## SUPPLIED RECORDS:
□ □ □ □ □
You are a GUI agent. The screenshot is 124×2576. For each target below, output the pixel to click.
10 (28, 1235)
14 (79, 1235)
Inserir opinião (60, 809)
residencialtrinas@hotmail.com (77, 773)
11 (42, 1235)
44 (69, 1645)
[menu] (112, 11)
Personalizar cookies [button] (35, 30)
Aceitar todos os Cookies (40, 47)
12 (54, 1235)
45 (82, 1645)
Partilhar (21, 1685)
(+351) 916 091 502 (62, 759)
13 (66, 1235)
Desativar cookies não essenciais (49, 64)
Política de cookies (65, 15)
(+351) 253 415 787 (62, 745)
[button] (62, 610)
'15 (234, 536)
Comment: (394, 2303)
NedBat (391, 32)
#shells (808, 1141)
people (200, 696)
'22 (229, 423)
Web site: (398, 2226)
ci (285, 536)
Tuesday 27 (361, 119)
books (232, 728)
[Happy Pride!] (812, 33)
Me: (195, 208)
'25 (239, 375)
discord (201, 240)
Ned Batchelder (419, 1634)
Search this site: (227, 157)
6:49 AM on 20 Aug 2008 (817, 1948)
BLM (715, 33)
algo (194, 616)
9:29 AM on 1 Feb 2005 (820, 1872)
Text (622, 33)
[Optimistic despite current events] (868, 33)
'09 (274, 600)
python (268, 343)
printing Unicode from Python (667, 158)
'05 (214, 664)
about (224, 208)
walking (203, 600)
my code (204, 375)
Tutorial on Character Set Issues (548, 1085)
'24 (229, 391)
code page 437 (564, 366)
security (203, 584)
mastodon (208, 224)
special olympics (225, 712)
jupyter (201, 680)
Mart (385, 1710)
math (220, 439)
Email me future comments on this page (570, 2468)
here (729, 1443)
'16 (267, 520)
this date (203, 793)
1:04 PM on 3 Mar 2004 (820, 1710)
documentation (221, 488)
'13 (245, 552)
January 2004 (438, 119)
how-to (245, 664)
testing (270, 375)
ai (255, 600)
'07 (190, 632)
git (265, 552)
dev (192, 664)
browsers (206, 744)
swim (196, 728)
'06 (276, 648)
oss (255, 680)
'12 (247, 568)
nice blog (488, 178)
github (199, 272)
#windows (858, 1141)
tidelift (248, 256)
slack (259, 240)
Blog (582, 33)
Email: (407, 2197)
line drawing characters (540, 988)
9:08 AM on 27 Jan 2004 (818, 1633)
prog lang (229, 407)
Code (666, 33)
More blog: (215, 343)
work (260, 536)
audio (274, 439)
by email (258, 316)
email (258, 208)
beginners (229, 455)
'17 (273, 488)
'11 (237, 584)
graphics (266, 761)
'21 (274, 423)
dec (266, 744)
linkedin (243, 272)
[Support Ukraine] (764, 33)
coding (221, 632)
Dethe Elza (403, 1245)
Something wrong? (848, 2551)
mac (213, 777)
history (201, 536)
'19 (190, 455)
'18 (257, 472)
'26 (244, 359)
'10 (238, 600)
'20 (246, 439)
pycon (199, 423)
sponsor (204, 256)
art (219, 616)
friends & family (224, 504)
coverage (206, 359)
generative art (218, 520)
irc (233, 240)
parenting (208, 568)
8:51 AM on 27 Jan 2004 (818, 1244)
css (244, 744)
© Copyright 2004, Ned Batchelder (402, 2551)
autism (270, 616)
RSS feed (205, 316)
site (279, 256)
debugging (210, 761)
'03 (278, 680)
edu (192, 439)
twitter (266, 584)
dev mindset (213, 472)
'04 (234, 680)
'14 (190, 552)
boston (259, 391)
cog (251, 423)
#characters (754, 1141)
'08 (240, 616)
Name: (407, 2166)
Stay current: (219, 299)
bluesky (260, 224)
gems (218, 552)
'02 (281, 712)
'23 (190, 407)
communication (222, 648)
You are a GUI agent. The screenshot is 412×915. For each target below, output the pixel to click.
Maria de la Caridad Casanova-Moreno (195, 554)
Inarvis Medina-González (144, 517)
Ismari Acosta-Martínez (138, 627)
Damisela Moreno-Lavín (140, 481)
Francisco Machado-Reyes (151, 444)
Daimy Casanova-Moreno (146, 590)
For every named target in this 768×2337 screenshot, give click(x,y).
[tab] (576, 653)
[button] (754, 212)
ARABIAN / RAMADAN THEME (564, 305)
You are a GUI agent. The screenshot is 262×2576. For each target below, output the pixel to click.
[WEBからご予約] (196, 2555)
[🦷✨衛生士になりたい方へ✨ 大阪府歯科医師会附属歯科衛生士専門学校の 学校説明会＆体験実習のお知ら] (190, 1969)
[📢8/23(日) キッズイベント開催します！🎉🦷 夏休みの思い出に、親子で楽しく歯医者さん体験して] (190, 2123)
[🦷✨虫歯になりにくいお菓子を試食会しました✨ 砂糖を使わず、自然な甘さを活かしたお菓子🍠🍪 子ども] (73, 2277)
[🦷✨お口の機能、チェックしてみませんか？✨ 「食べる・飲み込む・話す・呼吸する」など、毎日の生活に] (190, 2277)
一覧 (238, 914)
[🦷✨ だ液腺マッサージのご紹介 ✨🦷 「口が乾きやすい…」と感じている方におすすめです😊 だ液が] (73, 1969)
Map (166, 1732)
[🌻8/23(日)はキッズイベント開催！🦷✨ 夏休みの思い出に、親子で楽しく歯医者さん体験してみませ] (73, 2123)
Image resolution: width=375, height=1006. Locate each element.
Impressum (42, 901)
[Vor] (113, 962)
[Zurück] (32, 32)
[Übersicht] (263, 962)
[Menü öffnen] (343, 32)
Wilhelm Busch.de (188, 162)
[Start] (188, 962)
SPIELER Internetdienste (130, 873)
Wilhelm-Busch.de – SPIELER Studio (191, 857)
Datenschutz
□ □ □ □ □
Print each line, exactly as written, from the one that contains "Image resolution: width=375, height=1006." to the end of the data above, with both end lines included and nothing else.

Image resolution: width=375, height=1006. Locate each element.
Impressum (42, 901)
[Vor] (113, 962)
[Zurück] (32, 32)
[Übersicht] (263, 962)
[Menü öffnen] (343, 32)
Wilhelm Busch.de (188, 162)
[Start] (188, 962)
SPIELER Internetdienste (130, 873)
Wilhelm-Busch.de – SPIELER Studio (191, 857)
Datenschutz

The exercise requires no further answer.